Diese eingeengte Kammerspielatmosphäre geht mit der brillanten Geschichte eine Symbiose ein, die zeigt, dass Zeller schon bei seinem Debütfilm die Möglichkeiten der Lichtspieltechnik verstanden hat, wie kaum ein anderer. Dabei klingt der Plot simpel, man kann ihn in einem Satz zusammenfassen: Ein Demenzkranker, der von seiner Tochter gepflegt wird, verliert immer mehr den Kontakt zur Realität.Dass diese unspektakulär klingende Handlung so mitreißend, spannend und tieftraurig ist, hat viel mit der Kategorie der zweiten oscarprämierte Leistung von „The Father“ zu tun: Bester Hauptdarsteller. Anthony Hopkins spielt den Demenzkranken sprunghaft und selbstvergessen. Angsteinflößend, wie er nach einer völlig von sich selbst überzeugten Geste unvermittelt mit seinen Augen in diesem nebligen Zwischenraum verschwindet, der den Alten zu eigen ist, nur um dann kurz darauf mit einem veränderten, verwirrten und Verständnis heuchelnden Gesichtsausdruck wieder aufzutauchen.  Sein Charakter versucht, die Rolle des Gesunden weiterzuspielen.

Da Hopkins die meisten Szenen dominiert und auch in fast jeder Einstellung ist, kann man leicht vergessen, dass zu einem gelungenen Kammerspiel mehr als nur ein einzelner genialer Darsteller gehört.
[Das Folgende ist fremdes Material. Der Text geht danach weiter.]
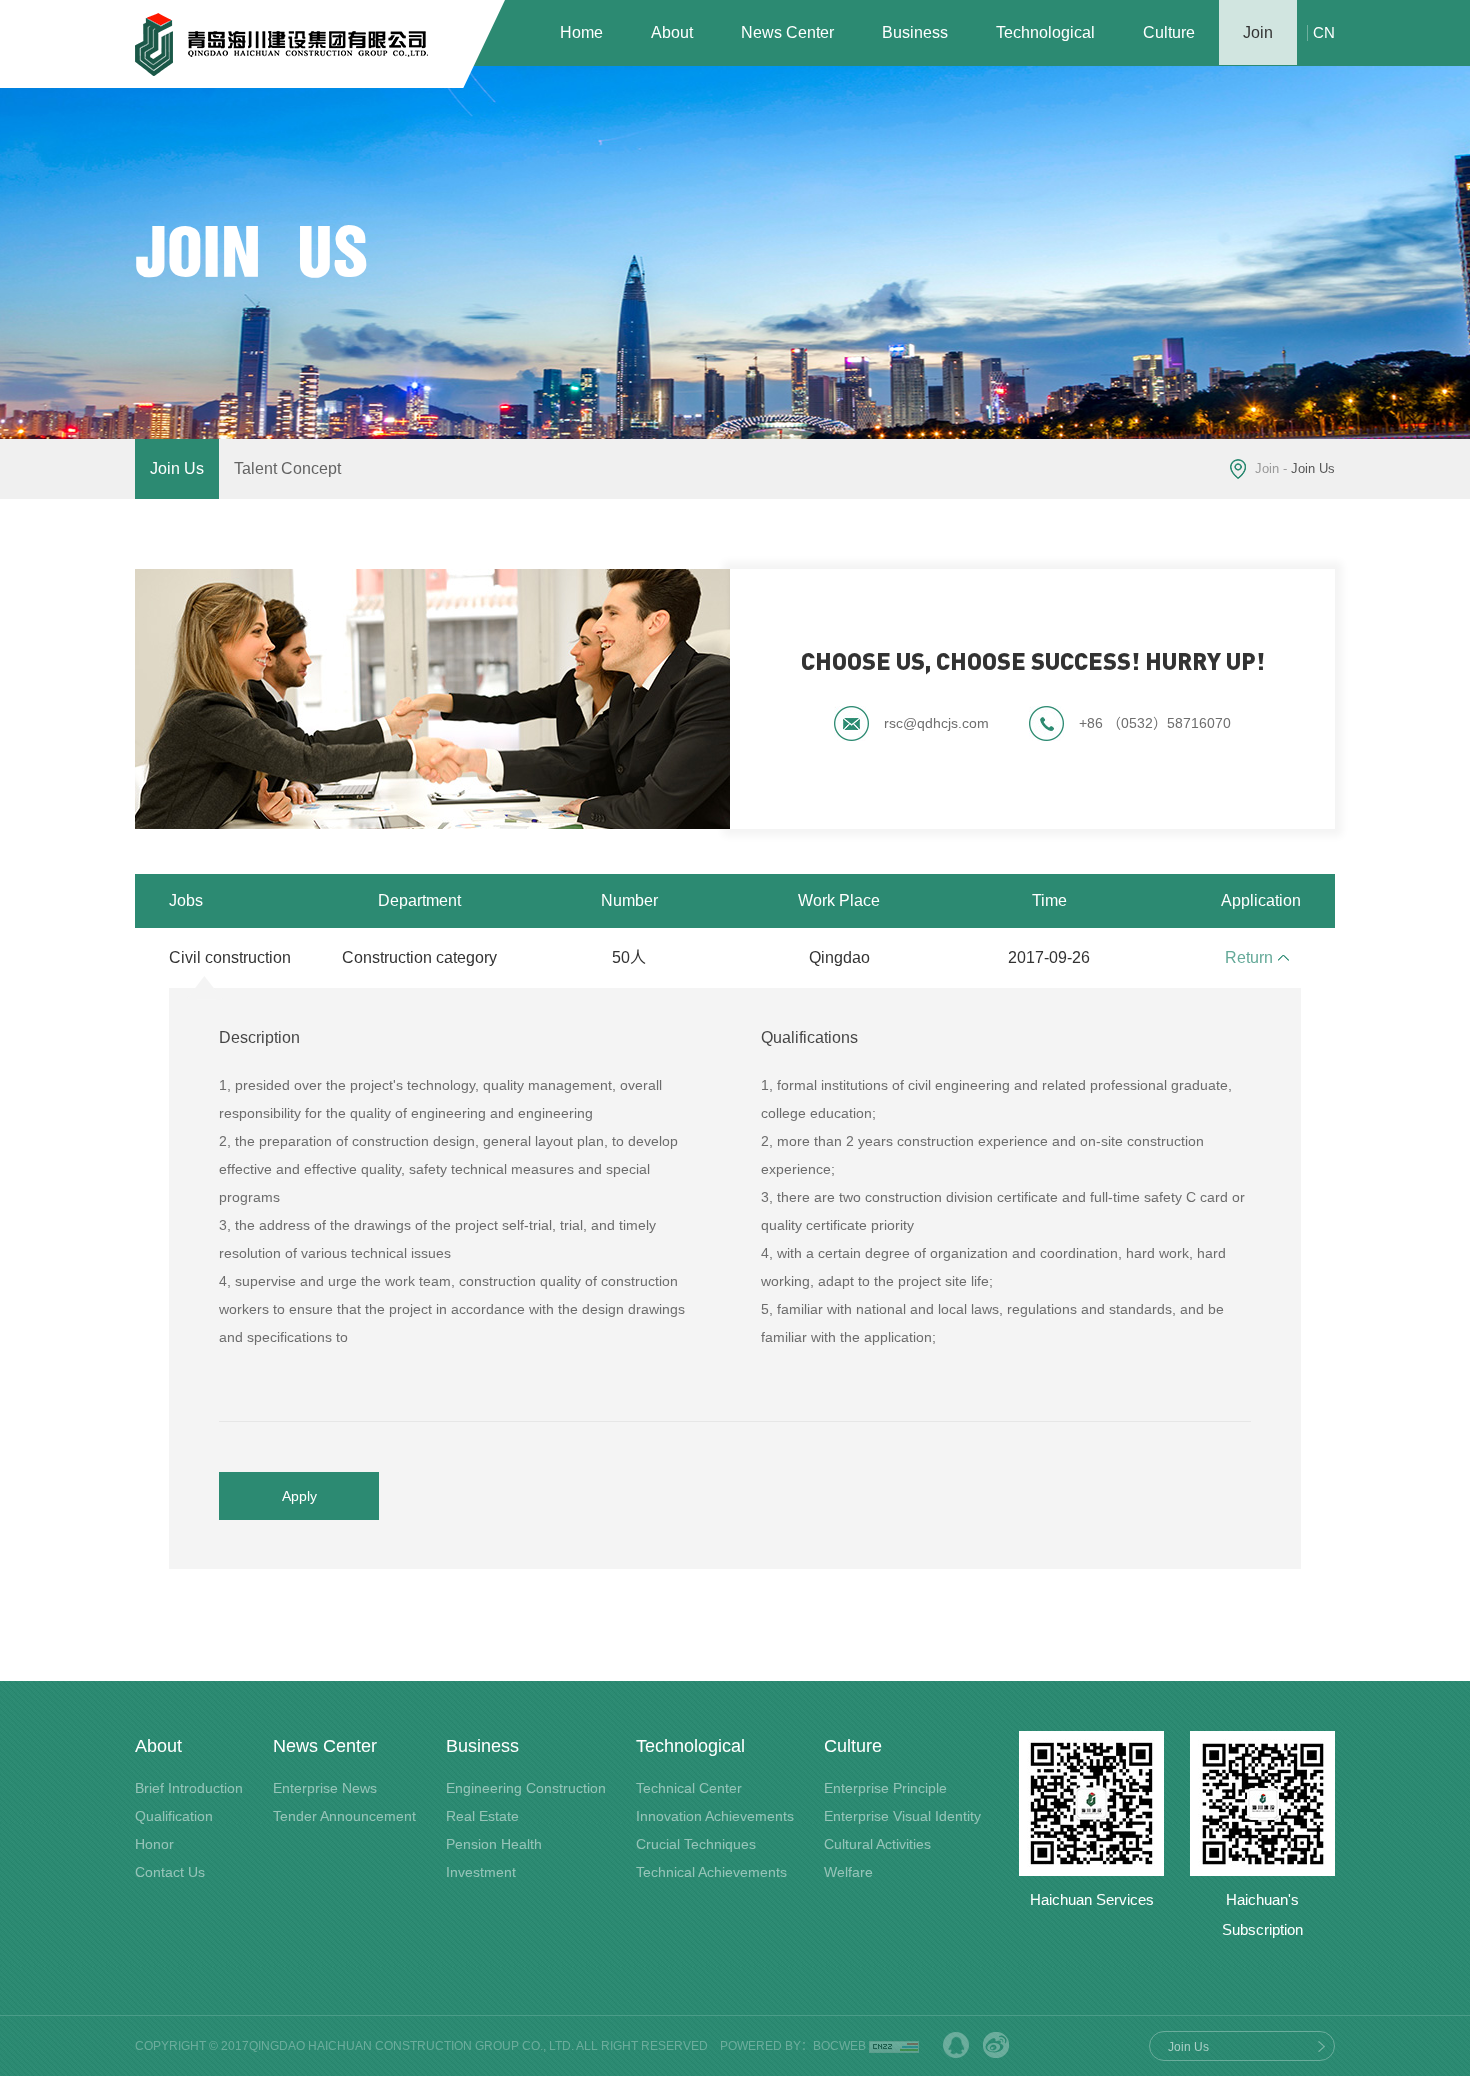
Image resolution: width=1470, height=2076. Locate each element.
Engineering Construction (526, 1788)
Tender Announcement (344, 1816)
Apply (299, 1496)
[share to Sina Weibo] (996, 2045)
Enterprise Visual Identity (902, 1816)
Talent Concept (287, 468)
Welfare (848, 1872)
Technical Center (689, 1788)
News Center (787, 32)
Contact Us (170, 1872)
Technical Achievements (711, 1872)
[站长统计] (894, 2046)
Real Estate (482, 1816)
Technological (1045, 32)
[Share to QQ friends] (956, 2045)
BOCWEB (839, 2046)
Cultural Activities (877, 1844)
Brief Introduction (189, 1788)
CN (1324, 33)
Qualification (174, 1816)
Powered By (760, 2046)
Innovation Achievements (715, 1816)
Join (1258, 32)
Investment (481, 1872)
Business (915, 32)
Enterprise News (325, 1788)
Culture (1169, 32)
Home (581, 32)
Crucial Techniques (696, 1844)
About (672, 32)
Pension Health (494, 1844)
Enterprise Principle (885, 1788)
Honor (154, 1844)
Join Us (177, 468)
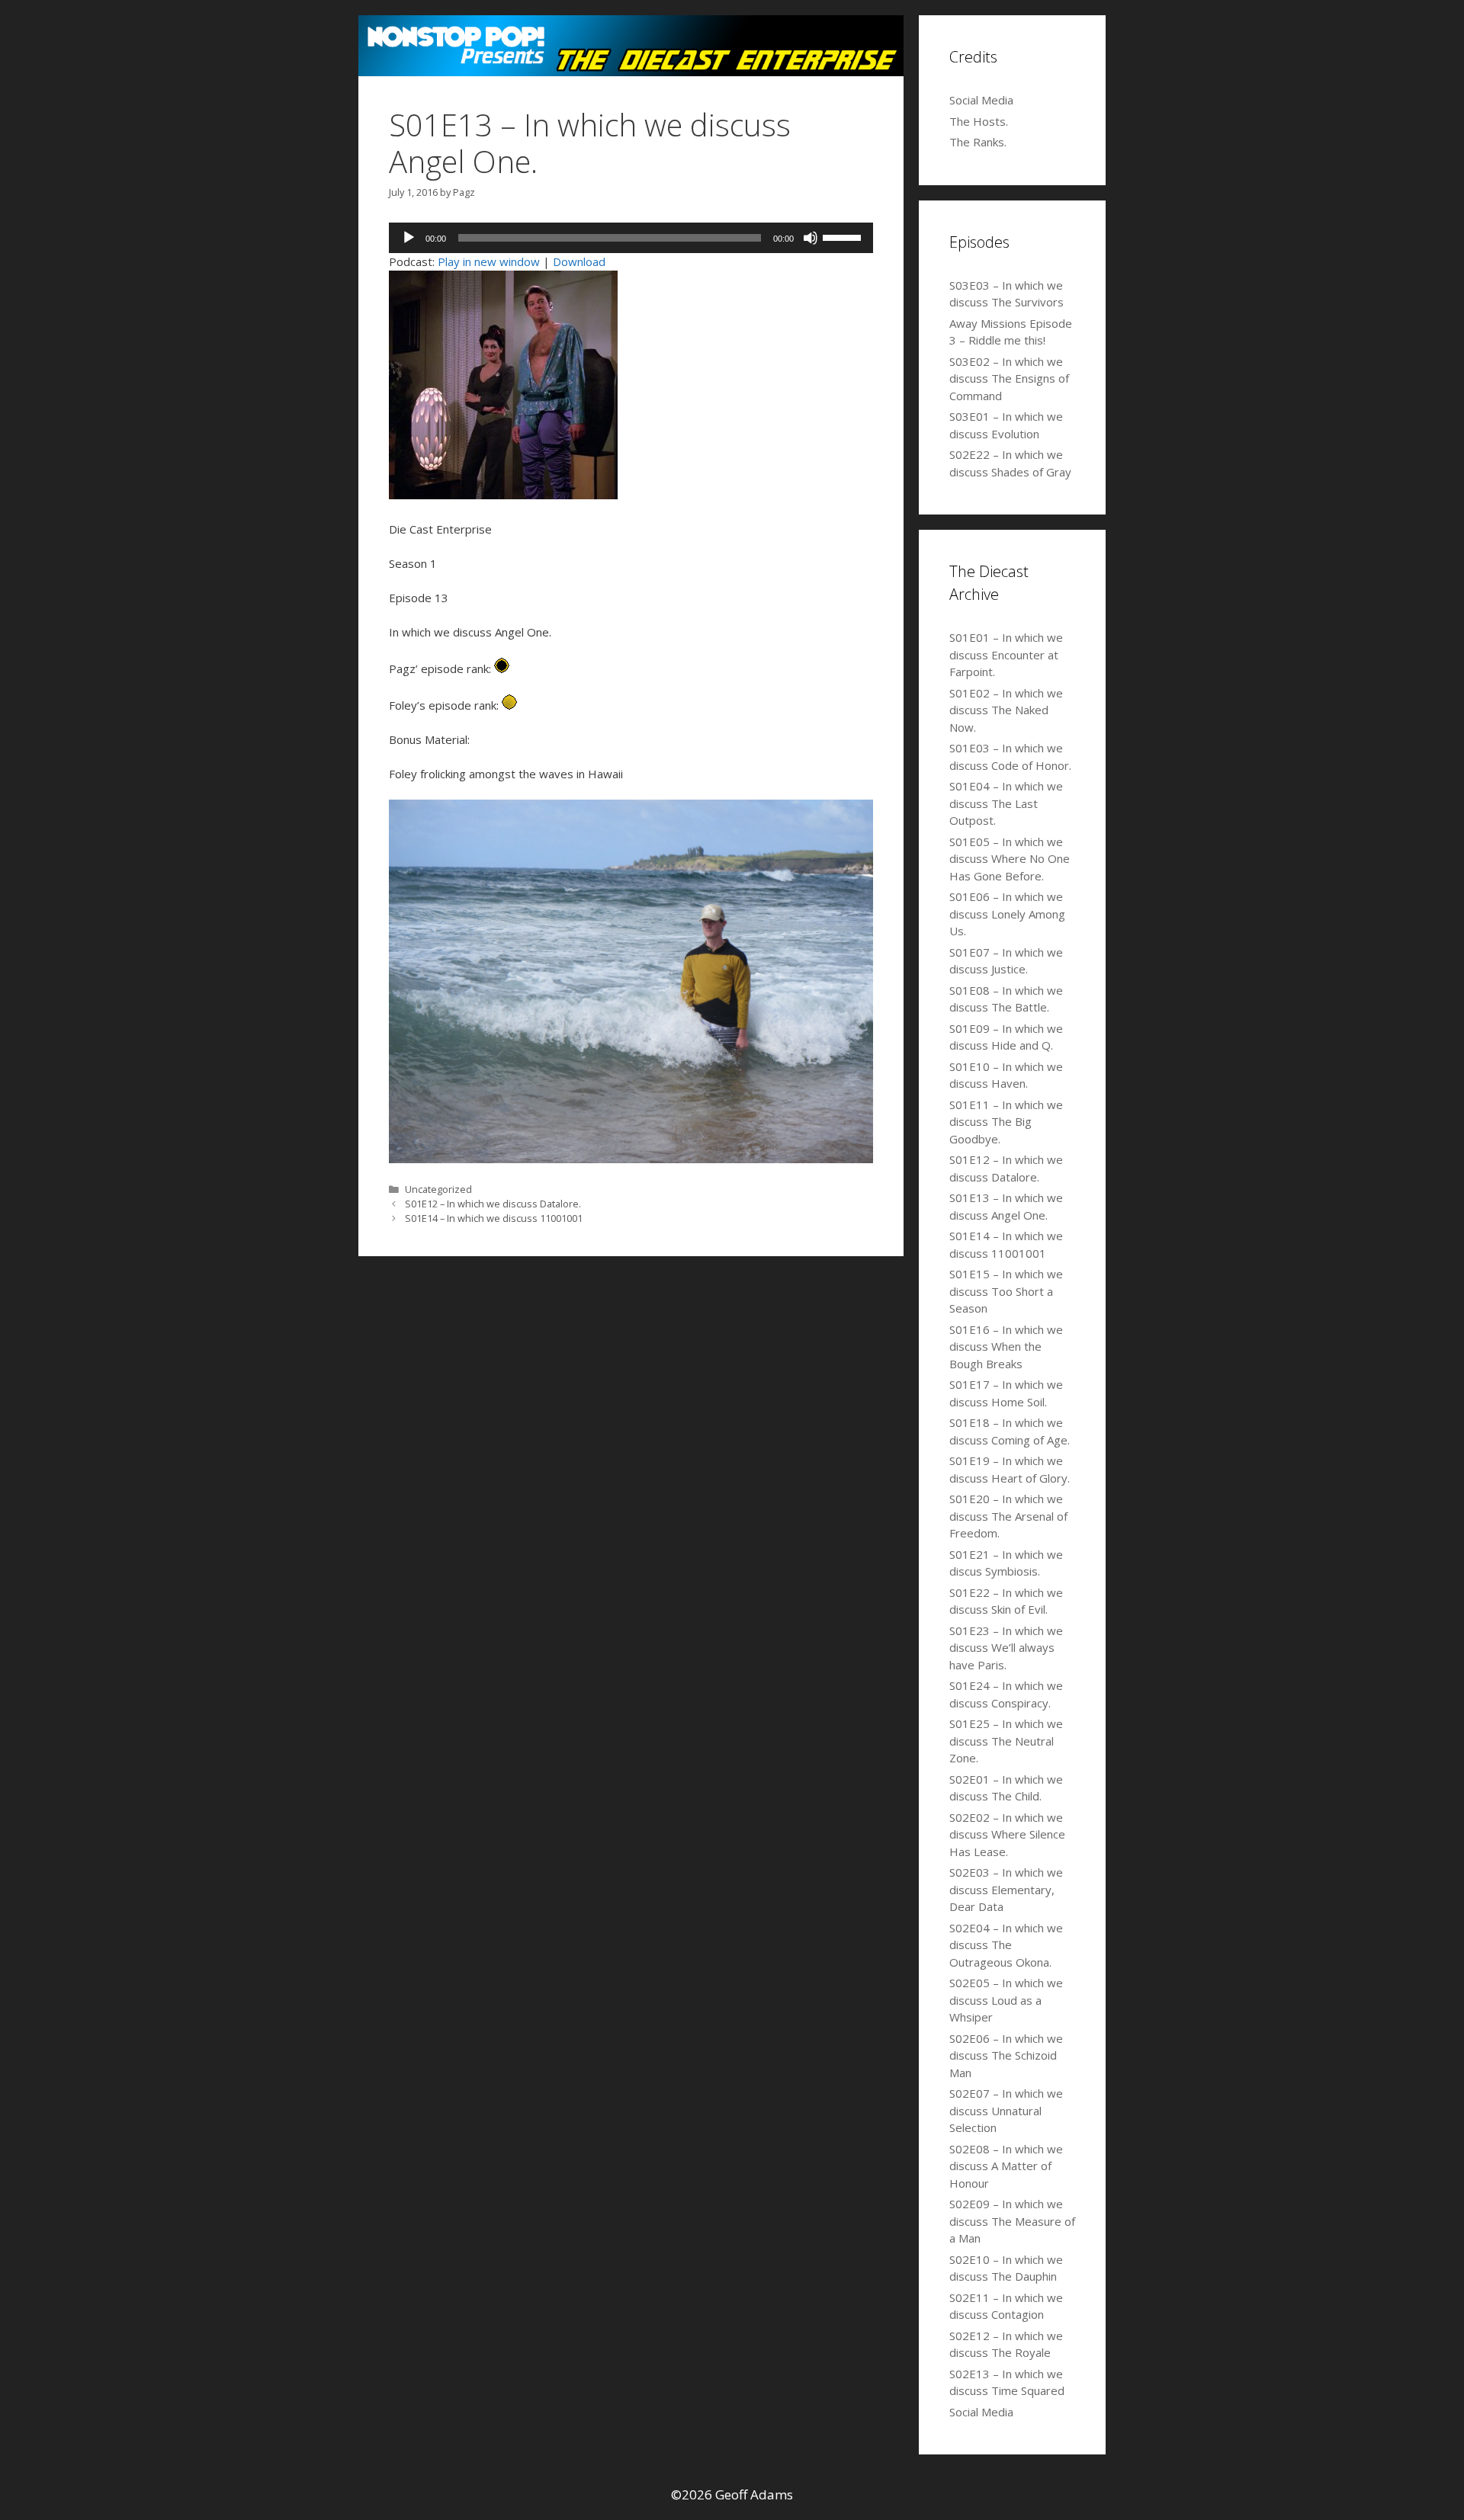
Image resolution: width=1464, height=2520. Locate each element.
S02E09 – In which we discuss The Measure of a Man (1012, 2221)
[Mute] (810, 237)
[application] (631, 238)
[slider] (844, 236)
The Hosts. (978, 121)
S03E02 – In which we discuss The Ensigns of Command (1009, 378)
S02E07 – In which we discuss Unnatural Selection (1006, 2110)
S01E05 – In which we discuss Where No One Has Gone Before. (1009, 858)
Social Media (981, 99)
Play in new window (489, 261)
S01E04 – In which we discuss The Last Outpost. (1006, 803)
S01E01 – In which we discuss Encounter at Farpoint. (1006, 654)
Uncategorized (438, 1189)
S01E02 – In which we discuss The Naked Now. (1006, 710)
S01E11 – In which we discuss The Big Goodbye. (1006, 1121)
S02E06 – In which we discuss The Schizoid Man (1006, 2055)
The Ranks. (977, 141)
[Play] (408, 237)
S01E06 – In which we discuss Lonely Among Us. (1007, 913)
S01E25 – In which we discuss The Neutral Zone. (1006, 1740)
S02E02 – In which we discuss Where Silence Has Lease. (1007, 1834)
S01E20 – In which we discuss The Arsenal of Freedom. (1008, 1516)
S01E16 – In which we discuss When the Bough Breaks (1006, 1346)
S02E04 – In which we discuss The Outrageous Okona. (1006, 1945)
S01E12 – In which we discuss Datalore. (493, 1203)
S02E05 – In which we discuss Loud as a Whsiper (1006, 2000)
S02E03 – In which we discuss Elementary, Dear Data (1006, 1889)
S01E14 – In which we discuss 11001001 (494, 1218)
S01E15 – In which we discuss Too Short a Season (1006, 1291)
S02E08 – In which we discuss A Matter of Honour (1006, 2166)
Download (579, 261)
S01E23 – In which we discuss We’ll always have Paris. (1006, 1647)
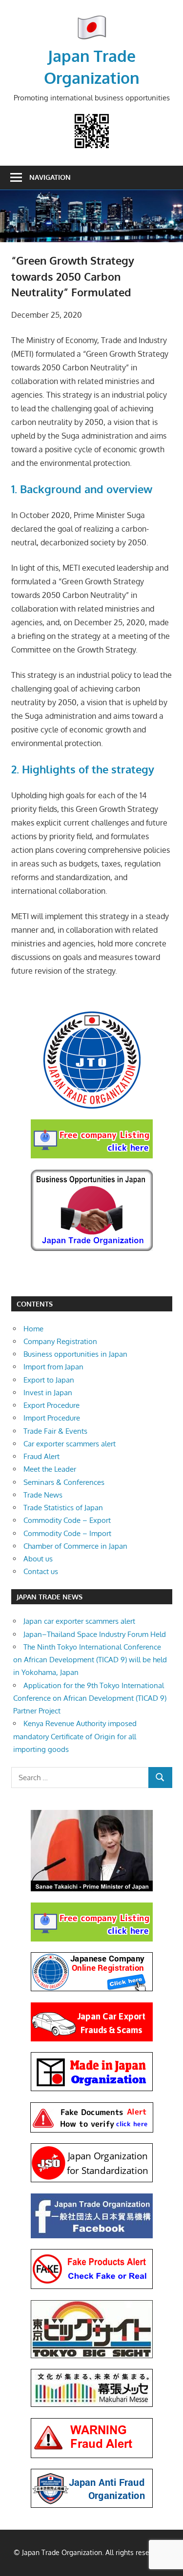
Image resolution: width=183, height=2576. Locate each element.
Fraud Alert (41, 1456)
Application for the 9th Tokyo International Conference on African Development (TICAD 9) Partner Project (89, 1698)
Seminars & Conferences (63, 1482)
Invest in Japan (47, 1392)
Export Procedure (51, 1405)
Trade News (42, 1494)
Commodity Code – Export (67, 1520)
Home (33, 1328)
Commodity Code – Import (67, 1533)
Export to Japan (48, 1379)
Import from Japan (53, 1366)
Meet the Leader (49, 1469)
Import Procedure (51, 1418)
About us (38, 1558)
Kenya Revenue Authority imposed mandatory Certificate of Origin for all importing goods (75, 1736)
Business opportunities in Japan (75, 1354)
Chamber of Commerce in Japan (75, 1546)
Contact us (40, 1571)
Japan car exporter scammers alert (79, 1621)
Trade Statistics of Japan (63, 1507)
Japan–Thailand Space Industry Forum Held (94, 1634)
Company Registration (60, 1341)
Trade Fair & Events (55, 1431)
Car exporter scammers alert (69, 1443)
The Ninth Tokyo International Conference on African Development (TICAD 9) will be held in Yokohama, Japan (90, 1659)
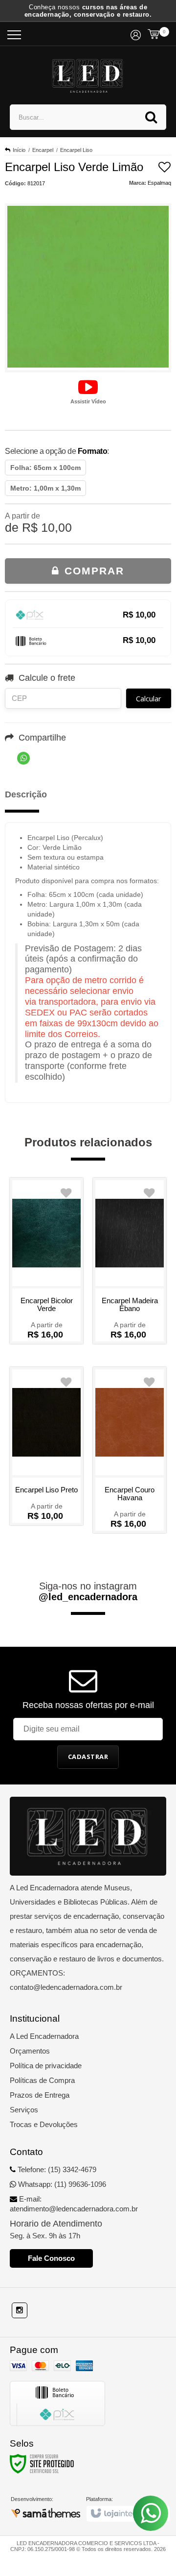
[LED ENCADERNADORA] (88, 75)
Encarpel (42, 150)
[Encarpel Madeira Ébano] (129, 1260)
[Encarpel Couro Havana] (129, 1450)
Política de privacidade (46, 2065)
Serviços (24, 2109)
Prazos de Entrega (39, 2095)
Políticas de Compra (42, 2080)
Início (19, 150)
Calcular (148, 698)
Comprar (92, 570)
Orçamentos (30, 2051)
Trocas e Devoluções (44, 2124)
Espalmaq (159, 183)
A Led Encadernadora (44, 2036)
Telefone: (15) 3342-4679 (56, 2169)
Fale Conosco (51, 2258)
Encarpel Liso (76, 150)
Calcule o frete (47, 678)
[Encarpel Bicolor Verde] (46, 1260)
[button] (88, 391)
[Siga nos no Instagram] (19, 2310)
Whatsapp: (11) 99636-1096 (61, 2184)
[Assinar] (88, 1757)
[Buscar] (151, 117)
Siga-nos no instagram (88, 1591)
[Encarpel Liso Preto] (46, 1446)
Olivia Colman (The Favourite), die seine Tochter spielt, liefert ebenfalls die Performance ihres Lebens ab. Wie beide miteinander umgehen, entfremdet und sanft, lässt den Kinosaal mit Sicherheit gemeinsam in aufrichtige Tränen ausbrechen. So schafft „The Father“ immer wieder emotional schwer auszuhaltende Momente. Das Faszinierende daran: Eigentlich ist der Film ein Psycho-Thriller. Durch die Erzählperspektive und die Art und Weise wie sich die Puzzlestücke der Handlung immer mehr zusammensetzen, hält sich Florian Zeller fern von Demenz-Kitsch á la Til Schweigers „Honig im Kopf“ und erfindet eine ganz eigene cineastische Ausdruckweise.

Fazit

Die Erkrankung von Anthony Hopkins Charakter wird bei „The Father“ in eine eigene filmische Sprache übersetzt. Ästhetik und Handlung verbinden sich und bilden so ein fesselndes Ganzes, das echte Emotionen weckt. Regisseur Florian Zeller hat keinen kitschigen, keinen emotional manipulativen Film gedreht – sondern schlicht den besten Demenz-Film, der jemals auf den Leinwänden zu sehen war. Ab dem 26. August im Kino!

Bewertung

Bewertung: 9 von 10.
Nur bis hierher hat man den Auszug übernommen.